When it comes to threats to agent performance, the main culprit has traditionally been seen as boredom and lack of engagement.

Indeed, research by employment specialist Emolument suggests that customer support is the third most boring vocation, with 71% of staff reporting they feel bored at work.

A further report into the customer service profession by CV-Library found that one in four (19.6%) customer service workers admitted to feeling bored every day, with another 29.4% claiming that they feel this way about their work on a weekly basis.

When asked why they felt this way, customer service workers said that they do the same thing every day (27.3%), that their daily tasks are tedious (21.2%) and that they dislike their jobs (18.2%).

But it’s not just boredom that is afflicting many agents.

Calabrio’s The Health of the Contact Centre: Agent Well-Being in a Customer-Centric Era recently surveyed 1,000 contact centre agents in the US and the UK, and found that while some agents are bored, others are burning out.

“Our research has found that 25% of respondents say they feel stressed multiple times a week,” notes Kris McKenzie, SVP and GM at Calabrio.

“And 52% of them told us that their company wasn’t doing enough to prevent their teams from being burnt out.
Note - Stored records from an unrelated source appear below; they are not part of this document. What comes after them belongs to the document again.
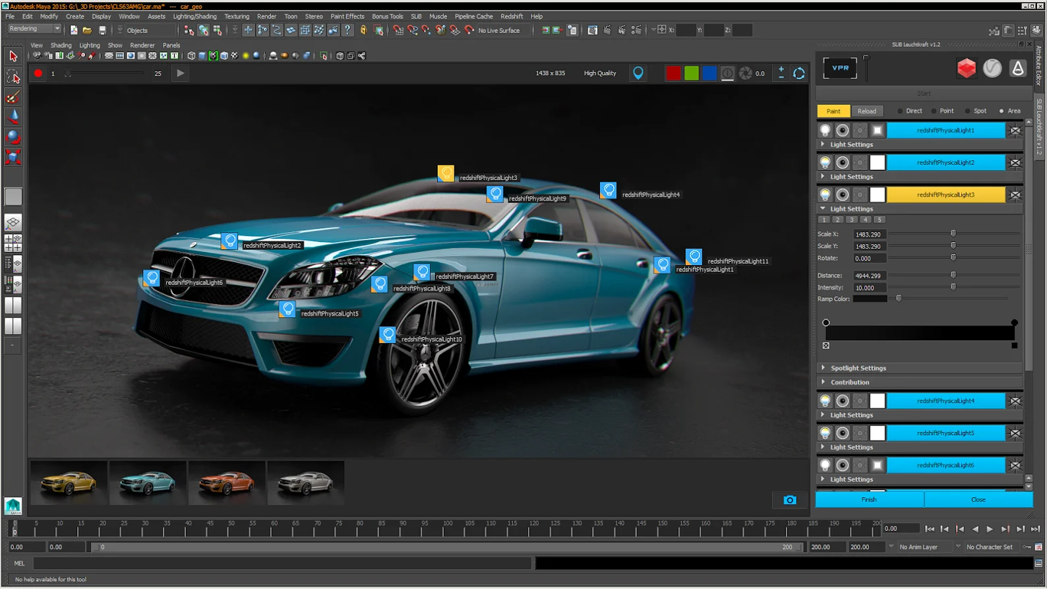Screen dimensions: 1047x589
Task: Open the Rendering menu set dropdown
Action: click(34, 29)
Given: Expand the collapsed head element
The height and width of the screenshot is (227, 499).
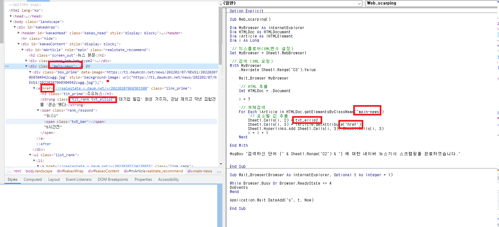Looking at the screenshot, I should [x=11, y=16].
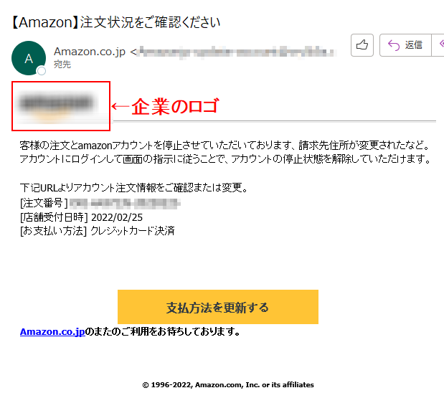The width and height of the screenshot is (444, 398).
Task: Click the presence status circle on avatar
Action: click(x=42, y=71)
Those two stats alone give you a good feel for how contact centres are being driven –  the focus is on operational efficiency as they are often viewed as a cost centre despite the overall value they drive in customer experience.
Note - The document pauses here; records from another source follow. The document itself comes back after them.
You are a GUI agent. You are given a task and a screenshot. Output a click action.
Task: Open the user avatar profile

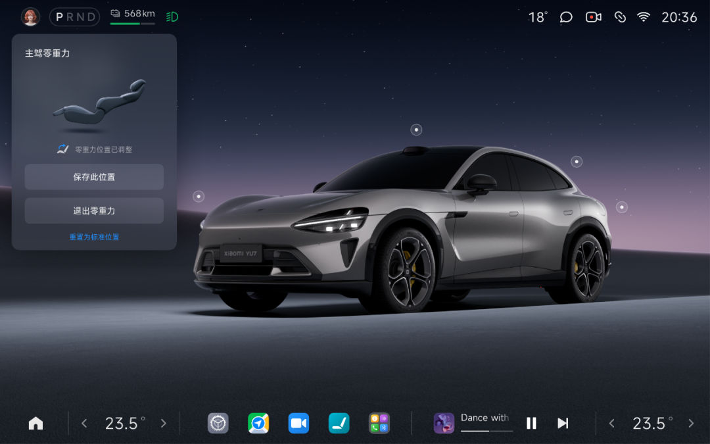30,17
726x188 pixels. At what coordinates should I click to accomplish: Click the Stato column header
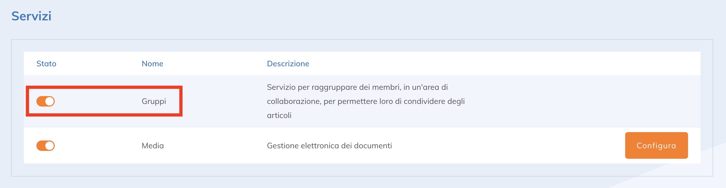coord(46,64)
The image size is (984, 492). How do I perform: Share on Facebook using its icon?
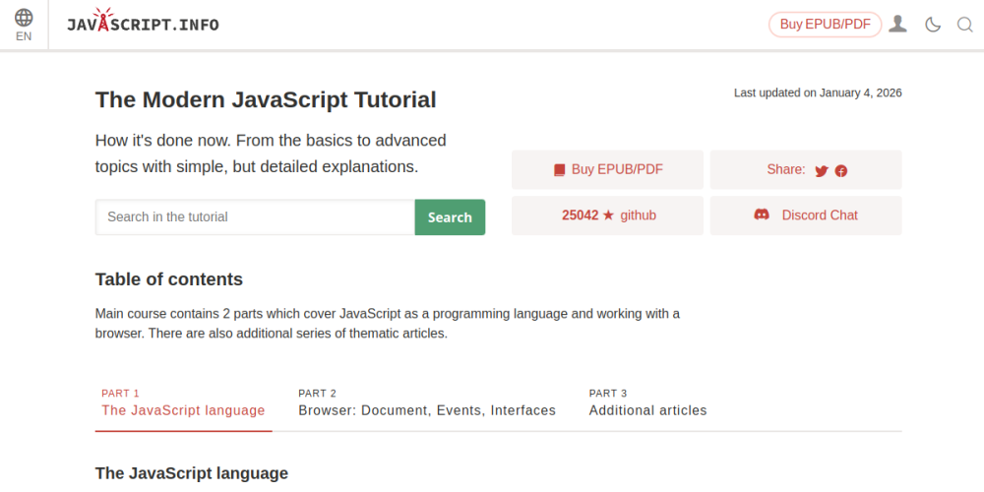[841, 170]
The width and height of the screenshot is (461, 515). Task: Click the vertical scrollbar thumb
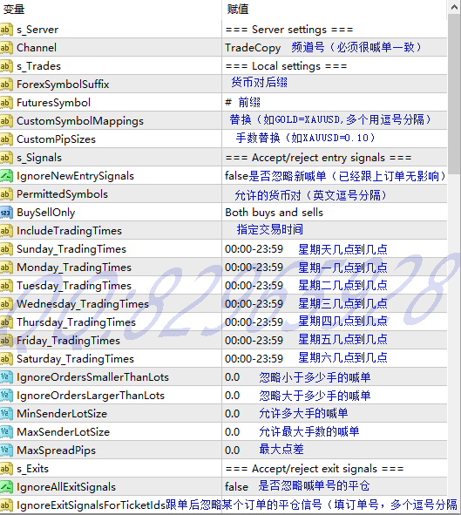[x=454, y=93]
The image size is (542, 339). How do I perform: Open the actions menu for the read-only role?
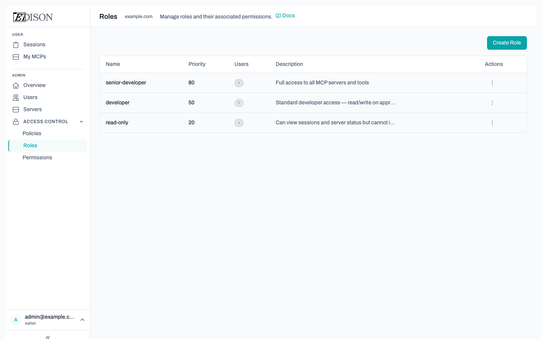tap(492, 123)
These are concerning findings – the combination of boredom and stress is an engagement killer for contact centre agents.

And the Gallup State of the American Workplace report emphasises the importance of agent engagement: “Employees who are engaged are more likely to stay with their organisation, reducing overall turnover and the costs associated with it. They feel a stronger bond to their organisation’s mission and purpose, making them more effective brand ambassadors. They build stronger relationships with customers, helping their company increase sales and profitability.”

The onus is therefore on organisations to address the core causes of boredom, stress and disinterest.

Increasing complexity in contact centres

While the repetitive nature of agent work is something that contact centre leaders have been looking to address for some time, the increasing complexity of the work is a newer challenge.

McKenzie explains: “Customers these days often try to solve their own queries through self-service digital channels, and only when they think they are not getting the answers they want will they call a contact centre. This means that when they do call, it is normally a more complex issue. And unfortunately many agents feel they are not presently equipped to deal with these issues.”

The research suggests that for 56% of respondents, dealing with complex issues is the most challenging part of the role, closely followed by the sheer volume of calls.

He continues: “As we researched some of the reasons why people don’t feel fulfilled within their role in the contact centre, we found that around 56% said they didn’t have the right tools in place to actually solve the complex customer problems and therefore that led to not feeling satisfied with  their contribution to the business.”

The research suggests that for 56% of respondents, dealing with complex issues is the most challenging part of the role, closely followed by the sheer volume of calls (38%) and the inconsistent experience customers receive depending on which channel they use (37%).

Furthermore, agents believe that the challenges will become more acute – nearly a third of respondents said that customer queries will become more complex in the future, and they overwhelmingly believe that customer expectations will increase in the coming years.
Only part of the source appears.